Higher order quantum reservoir computing for non-intrusive reduced-order models
Vinamr Jain, Romit Maulik
TL;DR
The paper tackles forecasting dynamical systems when governing equations are unavailable by introducing Higher Order Quantum Reservoir Computing (HQRC), an ensemble of quantum reservoirs with temporal multiplexing and linear readouts. It applies HQRC to non-intrusive reduced-order modeling by forecasting POD-coefficient trajectories of NOAA SST data, achieving competitive accuracy with reduced training time and memory compared to deep learning baselines. HQRC outperforms GRU, LSTM, and ESN on test RMSE for autoregressive SST forecasts and demonstrates robustness across ensemble models, while revealing sensitivity to state-space dimensionality and compression.

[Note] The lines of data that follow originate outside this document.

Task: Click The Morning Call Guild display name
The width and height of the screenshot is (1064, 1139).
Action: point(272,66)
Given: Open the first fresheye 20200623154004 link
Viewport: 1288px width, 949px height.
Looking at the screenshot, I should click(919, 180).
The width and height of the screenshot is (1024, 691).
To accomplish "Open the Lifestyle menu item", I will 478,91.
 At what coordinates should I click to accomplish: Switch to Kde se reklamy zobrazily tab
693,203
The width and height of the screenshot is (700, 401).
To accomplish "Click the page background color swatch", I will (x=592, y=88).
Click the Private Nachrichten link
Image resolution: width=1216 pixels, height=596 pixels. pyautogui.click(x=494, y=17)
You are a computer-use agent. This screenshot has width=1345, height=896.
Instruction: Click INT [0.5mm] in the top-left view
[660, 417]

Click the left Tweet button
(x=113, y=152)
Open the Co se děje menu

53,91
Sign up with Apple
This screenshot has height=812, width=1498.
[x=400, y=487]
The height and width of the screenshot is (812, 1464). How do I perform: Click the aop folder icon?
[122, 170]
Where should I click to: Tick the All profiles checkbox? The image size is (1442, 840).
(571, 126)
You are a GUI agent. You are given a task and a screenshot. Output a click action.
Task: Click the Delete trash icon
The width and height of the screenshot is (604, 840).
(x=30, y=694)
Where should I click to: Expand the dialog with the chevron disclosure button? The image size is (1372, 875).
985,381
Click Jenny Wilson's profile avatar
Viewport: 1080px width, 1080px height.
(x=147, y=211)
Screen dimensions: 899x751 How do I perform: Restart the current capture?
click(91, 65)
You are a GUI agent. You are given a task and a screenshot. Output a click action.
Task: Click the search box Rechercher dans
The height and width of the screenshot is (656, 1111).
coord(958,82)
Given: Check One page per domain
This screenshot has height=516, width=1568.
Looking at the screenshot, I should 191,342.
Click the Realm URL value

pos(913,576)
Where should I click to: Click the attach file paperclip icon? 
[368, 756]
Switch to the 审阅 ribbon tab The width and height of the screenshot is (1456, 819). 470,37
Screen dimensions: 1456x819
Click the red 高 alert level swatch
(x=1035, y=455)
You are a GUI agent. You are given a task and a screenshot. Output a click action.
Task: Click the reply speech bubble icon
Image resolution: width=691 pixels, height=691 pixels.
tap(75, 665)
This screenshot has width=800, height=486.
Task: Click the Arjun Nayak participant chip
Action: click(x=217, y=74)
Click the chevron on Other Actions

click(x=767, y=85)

The work suggests HQRC as a practical quantum-inspired tool for efficient data-driven forecasting, with future directions including modal selection and multimodal data integration to scale to higher-dimensional problems.
Abstract
Forecasting dynamical systems is of importance to numerous real-world applications. When possible, dynamical systems forecasts are constructed based on first-principles-based models such as through the use of differential equations. When these equations are unknown, non-intrusive techniques must be utilized to build predictive models from data alone. Machine learning (ML) methods have recently been used for such tasks. Moreover, ML methods provide the added advantage of significant reductions in time-to-solution for predictions in contrast with first-principle based models. However, many state-of-the-art ML-based methods for forecasting rely on neural networks, which may be expensive to train and necessitate requirements for large amounts of memory. In this work, we propose a quantum mechanics inspired ML modeling strategy for learning nonlinear dynamical systems that provides data-driven forecasts for complex dynamical systems with reduced training time and memory costs. This approach, denoted the quantum reservoir computing technique (QRC), is a hybrid quantum-classical framework employing an ensemble of interconnected small quantum systems via classical linear feedback connections. By mapping the dynamical state to a suitable quantum representation amenable to unitary operations, QRC is able to predict complex nonlinear dynamical systems in a stable and accurate manner. We demonstrate the efficacy of this framework through benchmark forecasts of the NOAA Optimal Interpolation Sea Surface Temperature dataset and compare the performance of QRC to other ML methods.